_Consignes_
Selon l'extrait sur la supervision bancaire allemande, pour combien d'années les membres du directoire de la BaFin sont-ils nommés ?

----- Extrait fourni -----

Un grand nombre d’établissements bancaires engendrent une concurrence importante sur le marché domestique et une faible rentabilité structurelle des banques allemandes (Choulet, 2009 ; Sachverständigenrat, 2012 ; IMF, 2013).

L’organisation de la supervision bancaire

La BaFin est en charge de la supervision des établissements bancaires, des sociétés d’assurances et des marchés financiers ; elle partage la surveillance des banques avec la Bundesbank. Placée sous la tutelle du ministère fédéral des finances (BMF – Bundesministerium der Finanzen), elle octroie les licences bancaires, peut les retirer et infliger d’éventuelles sanctions aux banques. Le BMF lui a délégué un pouvoir de réglementation qui lui permet d’édicter arrêtés et circulaires. Le directoire de la BaFin est composé d’un président et de quatre directeurs exécutifs. Ils sont nommés pour une durée de huit ans par le président de la République sur proposition du gouvernement. Le conseil d’administration de la BaFin, qui se réunit deux fois par an, est composé de dix-sept personnes, en application de la loi sur le renforcement de la supervision du 28 novembre 2012, nommées par le BMF : cinq parlementaires, six représentants des ministères fédéraux et six experts du secteur financier. Un représentant de la Bundesbank peut assister aux réunions, sans droit de vote. Deux conseils sont adossés au superviseur : un conseil technique et un conseil pour la protection du consommateur.

La Bundesbank est en charge de la supervision bancaire avec la BaFin : elle traite l’important flux d’informations qu’elle reçoit des banques (rapports mensuels, données sur les expositions…) et transmet ses conclusions, accompagnées de recommandations, à la BaFin. L’un des membres du directoire de la Bundesbank est responsable de la supervision bancaire (il encadre 180 agents dans l’administration centrale et 800 dans les antennes régionales de la Bundesbank). Des « lignes directrices », datant de 2003 et de 2008, précisent le cadre de travail entre la BaFin et la Bundesbank. La loi de 2012 sur le renforcement de la supervision allemande introduit par ailleurs une obligation d’échange d’informations entre les deux organismes.

Un mouvement continu de consolidation jusqu’au début de la crise financière

S’agissant des banques privées, Commerzbank, la deuxième banque allemande, a acquis en 2005 la banque de financement immobilier Eurohypo, onzième banque allemande, et a surtout racheté en août 2008, à l’assureur Allianz, Dresdner Bank, alors troisième banque du pays. Deutsche Bank a, quant à elle, racheté Berliner Bank et Norisbank en 2006 et, par étapes à partir de septembre 2008, Postbank, la treizième banque allemande.

Concernant les Landesbanken, plusieurs projets de consolidation d’envergure ont existé sans jamais aboutir, en raison d’intérêts régionaux divergents. Quelques fusions ont toutefois eu lieu : les Landesbanken du Schleswig-Holstein et de Hambourg ont fusionné en 2002 pour former HSH Nordbank ; la Landesbank du Bade-Wurtemberg (LBBW) a repris celle de la Rhénanie-Palatinat en 2004 et, à la fin de 2007, celle de la Saxe, SachsenLB, l’une des premières victimes de la crise des subprimes.

----- Données fournies -----

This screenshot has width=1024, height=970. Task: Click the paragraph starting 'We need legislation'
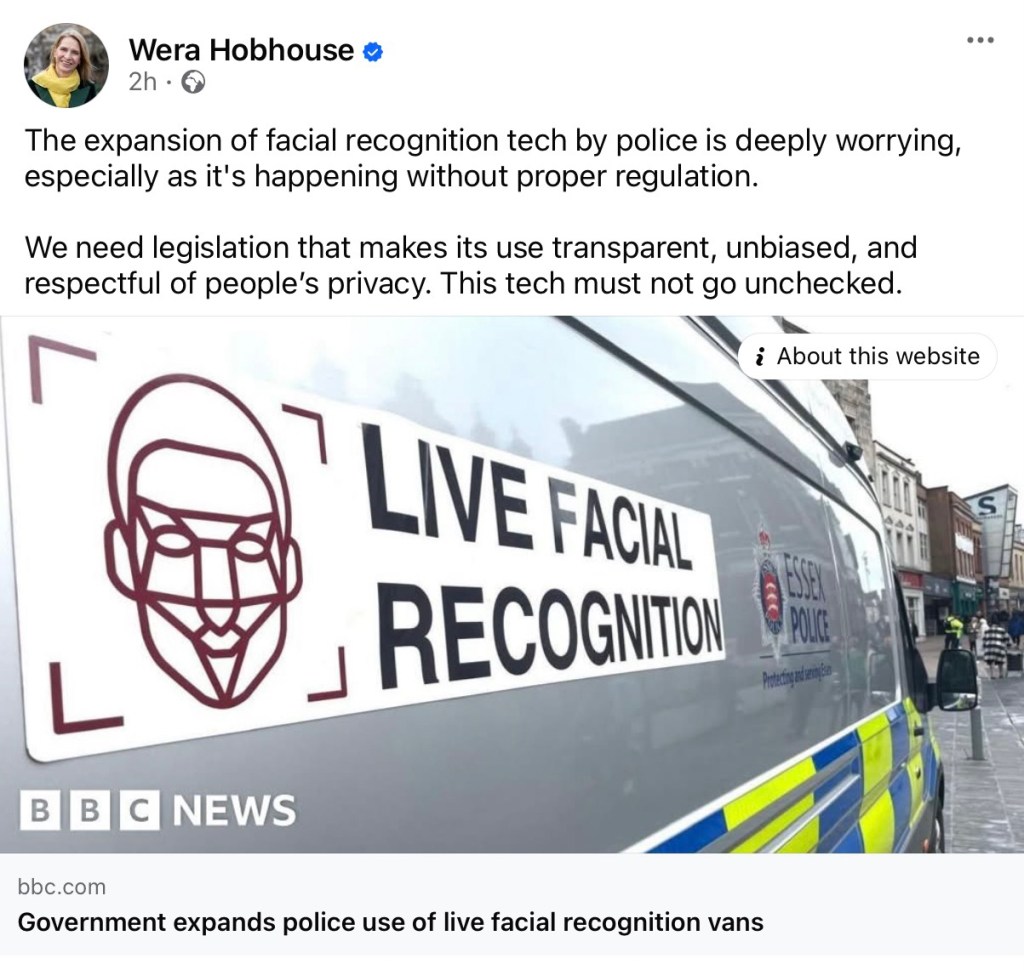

-----
----- Données fournies -----

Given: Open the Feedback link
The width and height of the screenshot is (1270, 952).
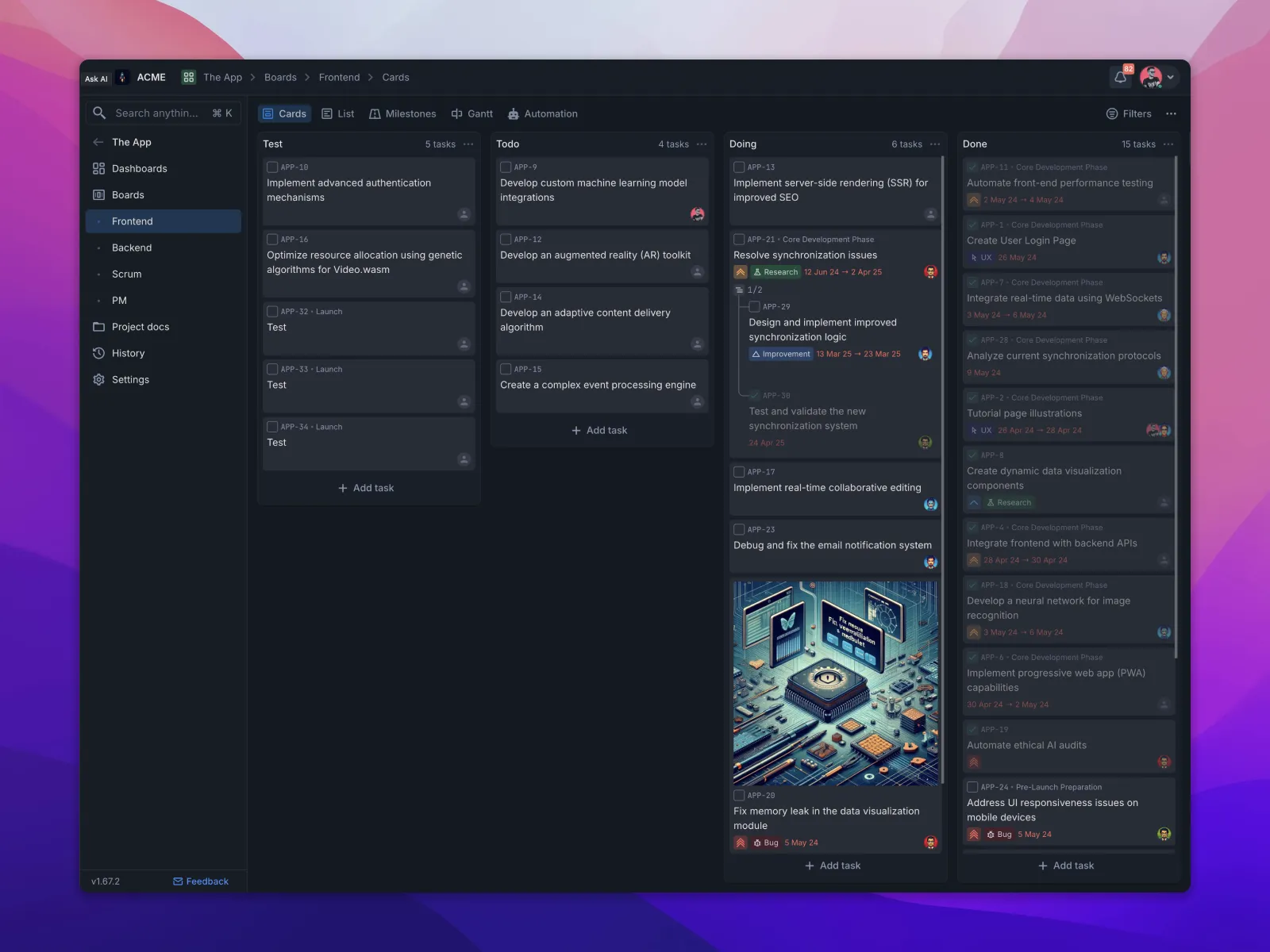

-----

_Résultat final_
Ils sont nommés pour huit ans.